> ASSIGNMENT 1
In the article on network jack security, what does a DHCP server do?
> ASSIGNMENT 2
Rewrite the paragraph in the article on network jack security that begins "Private facilities have always had an advantage" as a bulleted list that keeps its main facts.

> SOURCE DOCUMENT
Posted on February 1, 2005

      There it is... that little jack on the wall that's connected to a world of information, ranging from the Internet to your company's payroll system. One click of a network cable into the jack and they're on their way! Who, you might ask? Let's start with the curious one who finds an active network jack in a nice, quiet conference or training room. What are the real issues with this, and how do you combat them?

      Private facilities have always had an advantage over public facilities, in that they are easier to physically secure. Public areas, such as hospitals, universities and libraries, can be a real challenge to secure because of the lack of physical security. Public or private, there will always be some level of security risk wherever a network jack is active. Classrooms, communications closets and conference rooms are a few of the problem areas commonly found unlocked and accessible to anyone curious enough to peek inside.

      Let's get down to the real issue. Suppose a hacker connects a laptop to a network jack in your building. Most network jacks are active, meaning they are connected to a functioning piece of network equipment. If you are running a DHCP server, which hands out IP addresses to any device that is plugged into the network, one will be handed to the hacker's laptop as well. If DHCP is not used, the hacker can simply launch a sniffer and find an unused IP address for his laptop.

> DATA TO EXAMINE
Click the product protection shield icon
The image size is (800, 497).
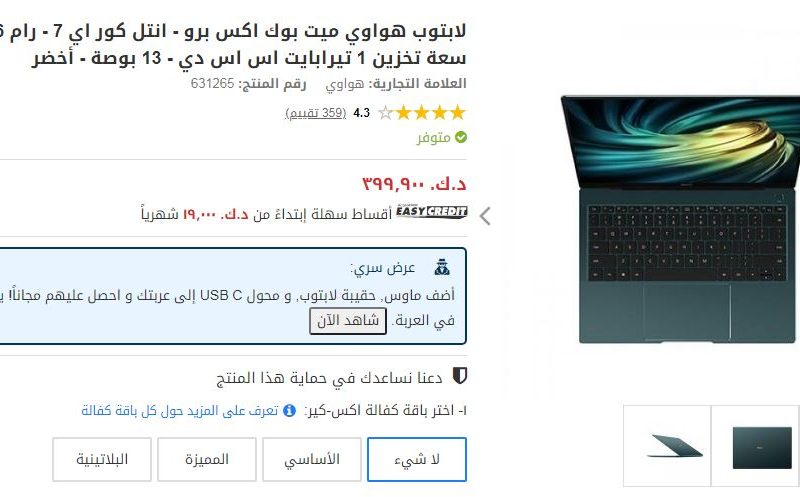pyautogui.click(x=460, y=376)
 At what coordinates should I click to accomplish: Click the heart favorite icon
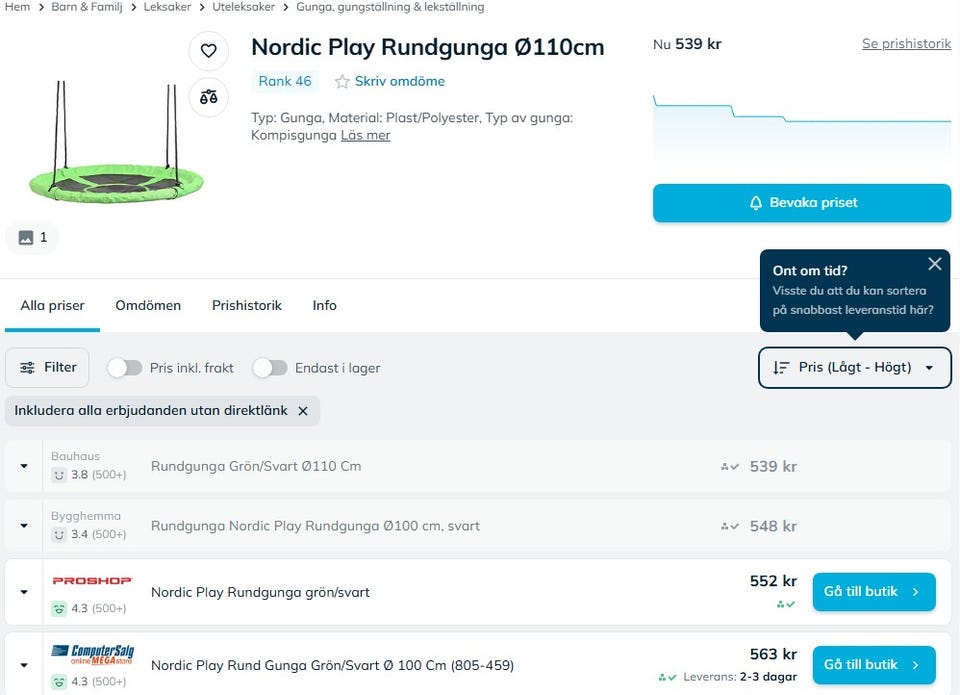click(208, 51)
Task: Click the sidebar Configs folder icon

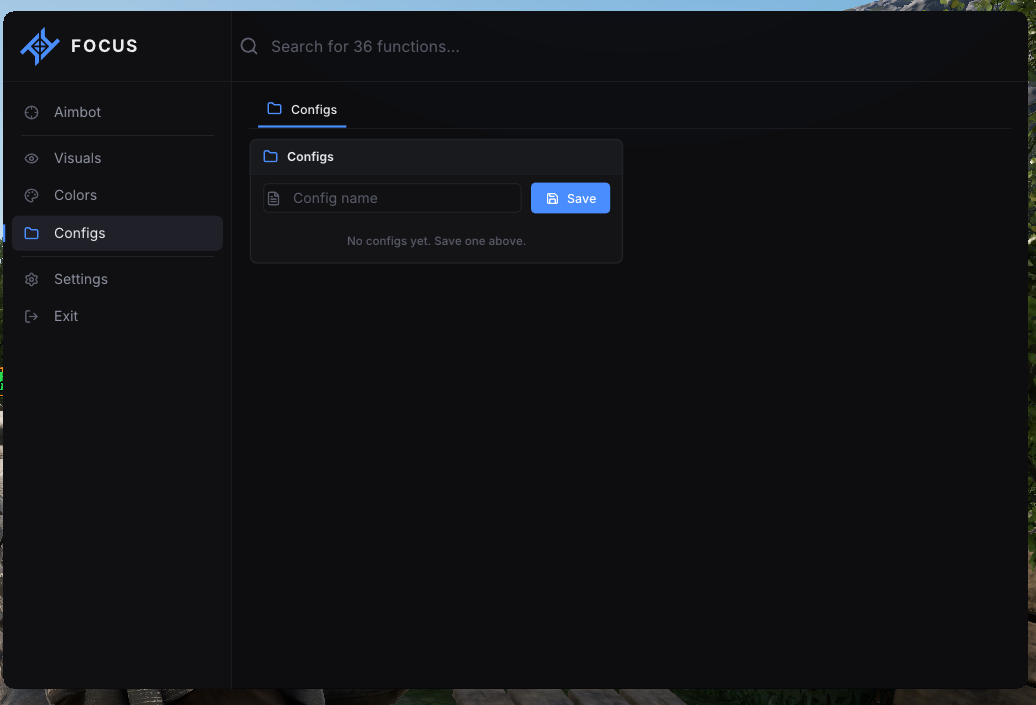Action: coord(31,233)
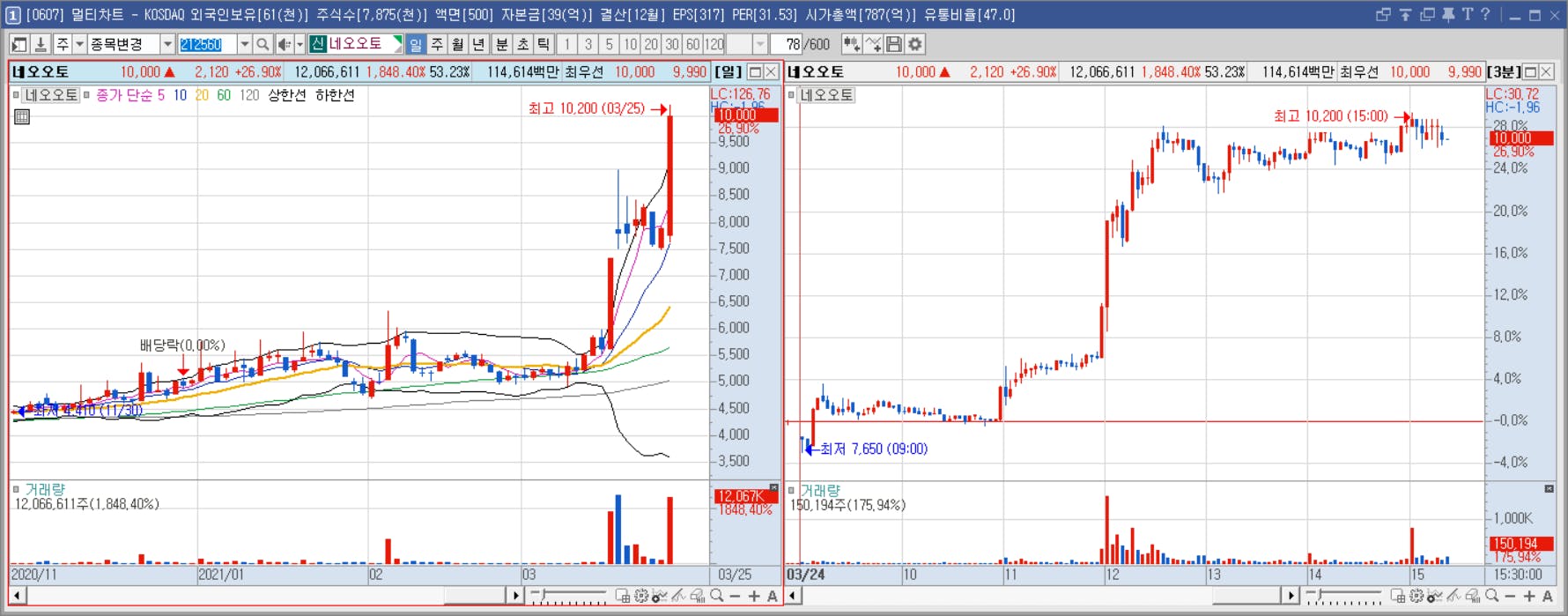1568x616 pixels.
Task: Click zoom-out minus on right chart
Action: click(x=1510, y=597)
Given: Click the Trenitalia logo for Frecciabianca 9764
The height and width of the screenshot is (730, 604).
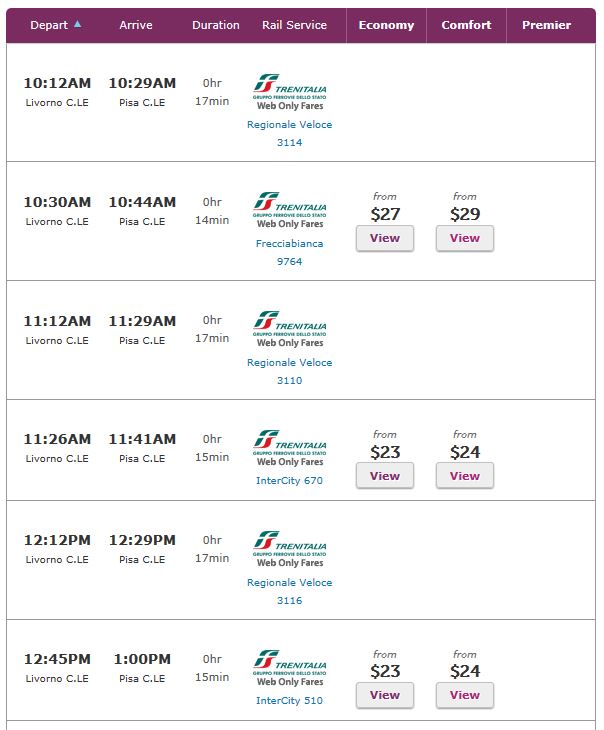Looking at the screenshot, I should click(x=289, y=210).
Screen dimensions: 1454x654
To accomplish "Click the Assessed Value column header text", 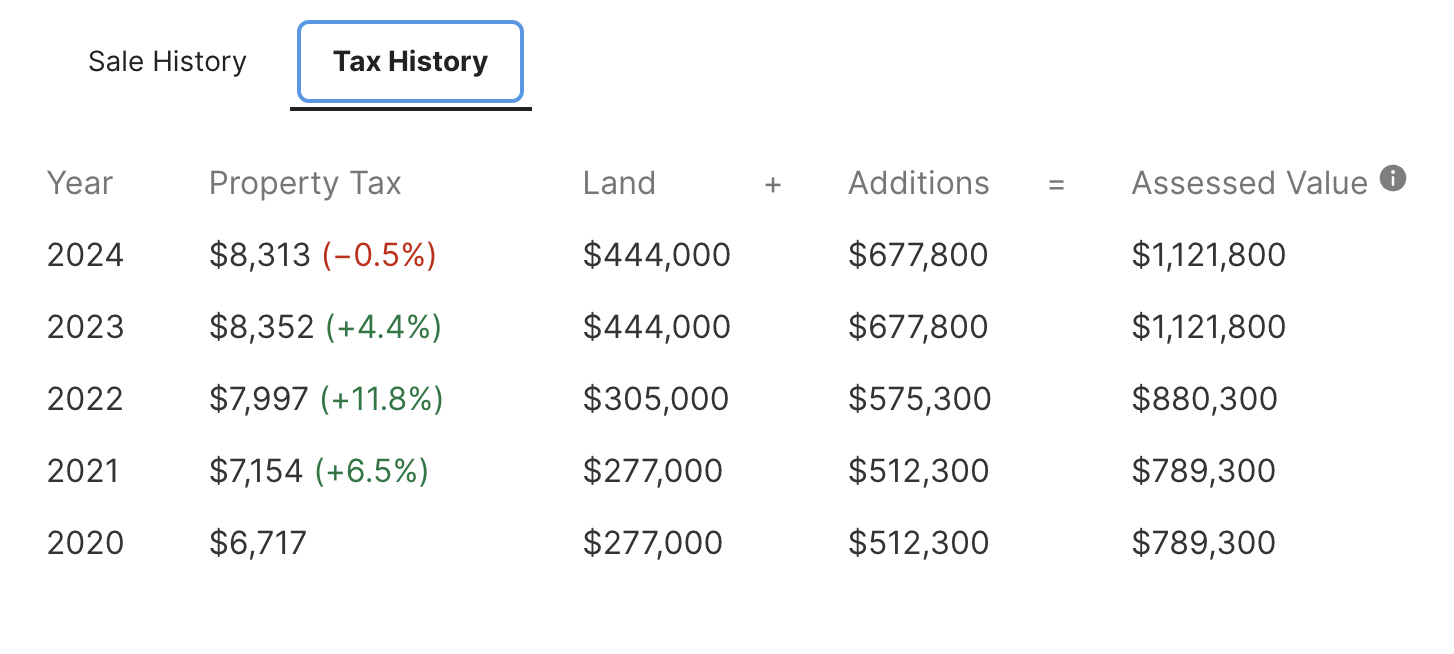I will [x=1249, y=184].
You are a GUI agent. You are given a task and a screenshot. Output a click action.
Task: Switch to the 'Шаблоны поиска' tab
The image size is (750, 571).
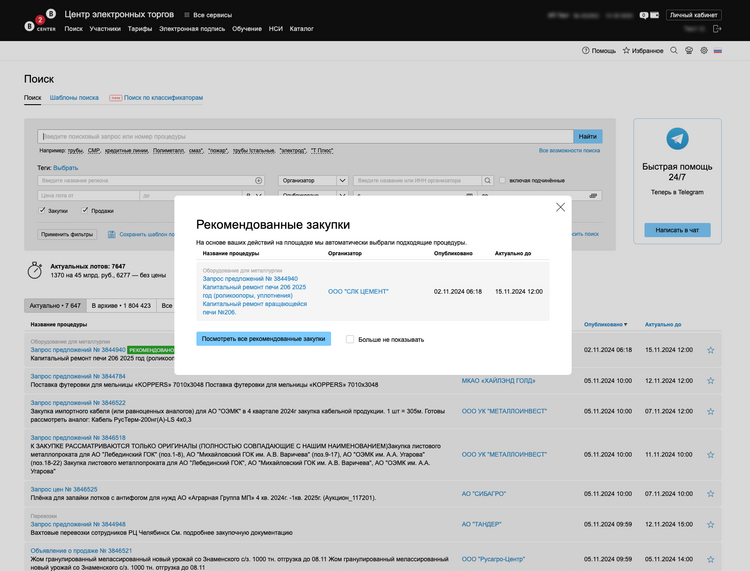click(74, 98)
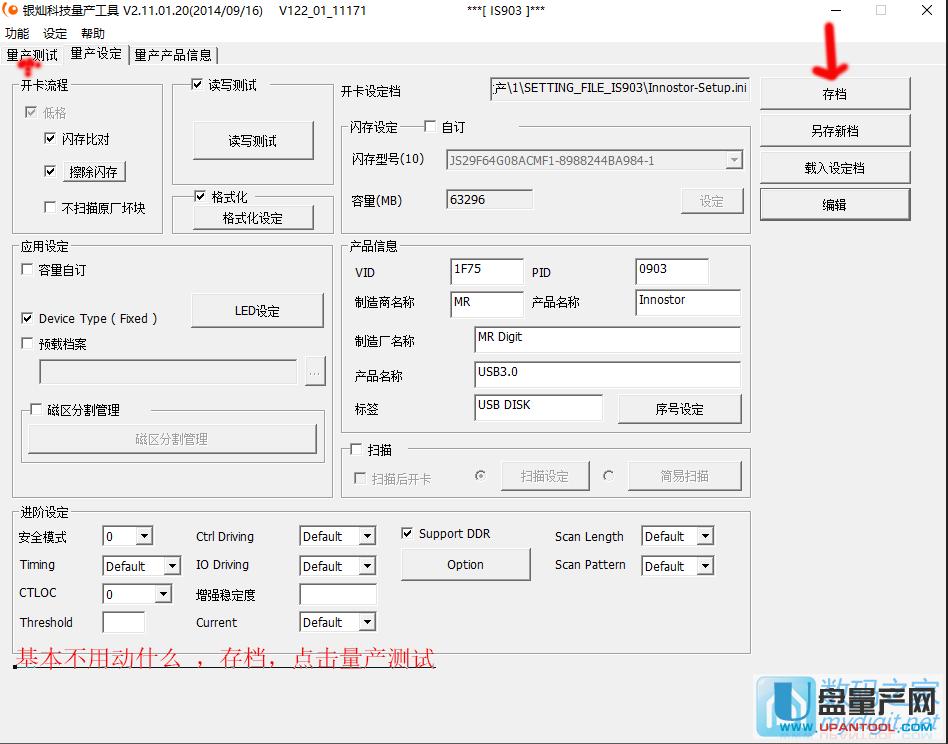Click the 编辑 edit button

[x=834, y=203]
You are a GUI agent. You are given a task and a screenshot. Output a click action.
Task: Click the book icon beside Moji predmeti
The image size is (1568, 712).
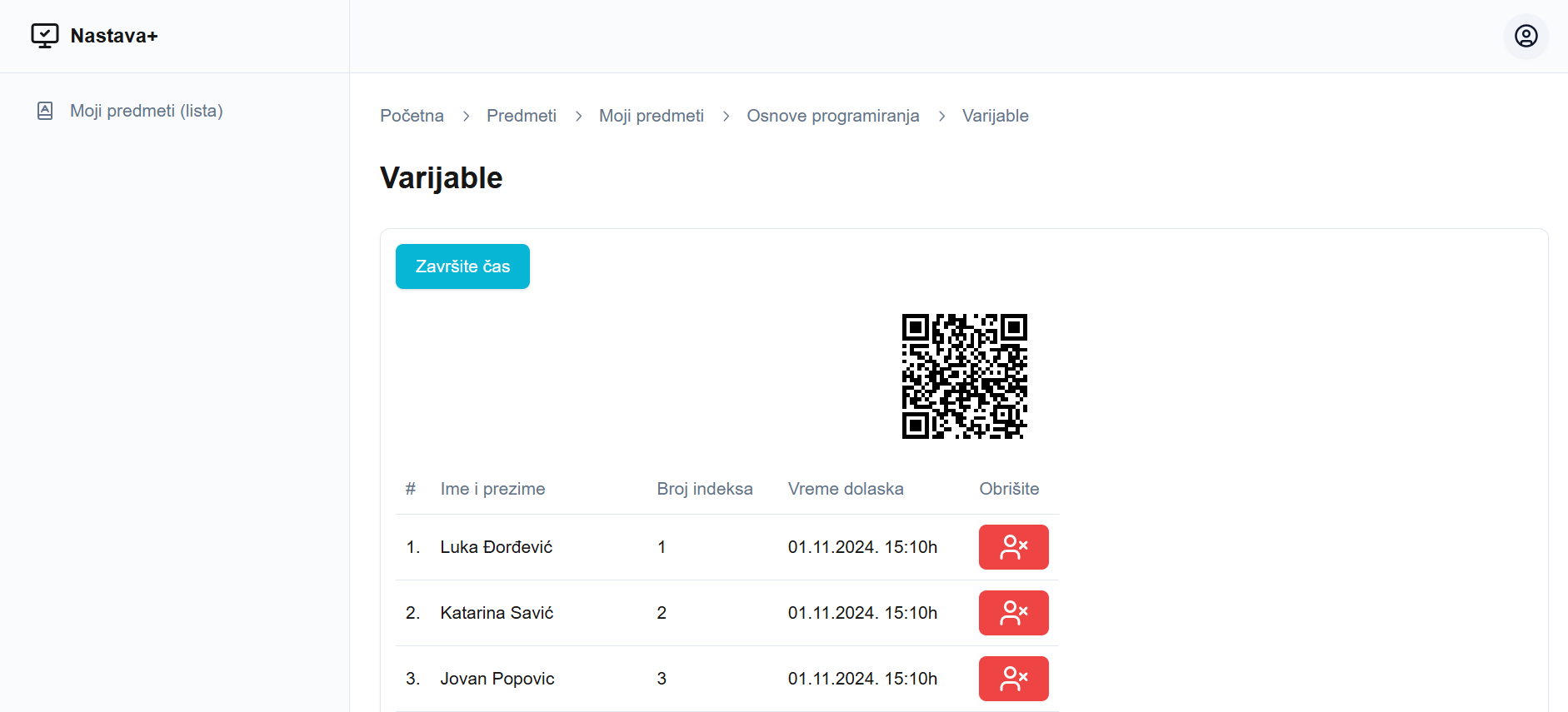pos(45,111)
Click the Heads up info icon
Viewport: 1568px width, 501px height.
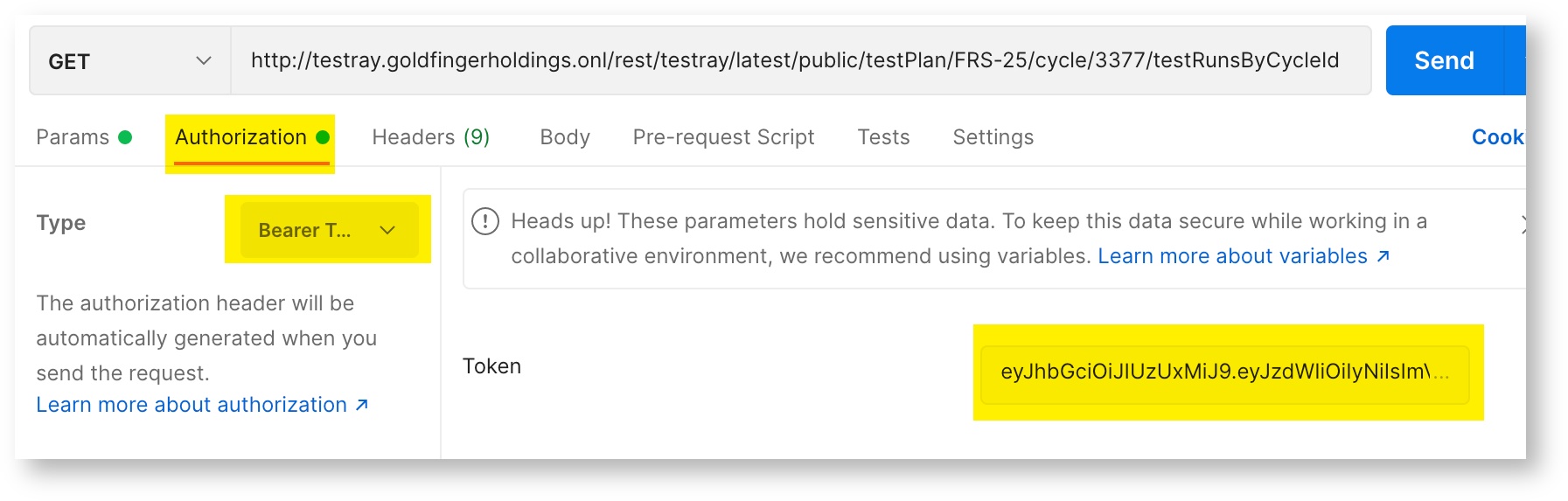coord(485,221)
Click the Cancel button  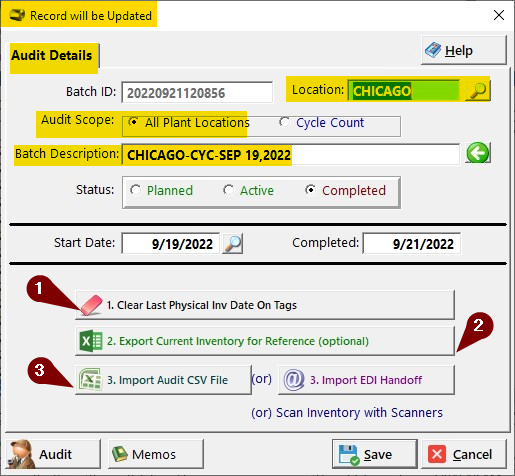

> WRITTEN SOLUTION 1
It hands out IP addresses to any device plugged into the network.

> WRITTEN SOLUTION 2
- Private facilities are easier to physically secure than public ones.
- Public areas such as hospitals, universities and libraries are hard to secure because they lack physical security.
- Public or private, every active network jack carries some level of security risk.
- Classrooms, communications closets and conference rooms are common problem areas, often unlocked and open to anyone curious.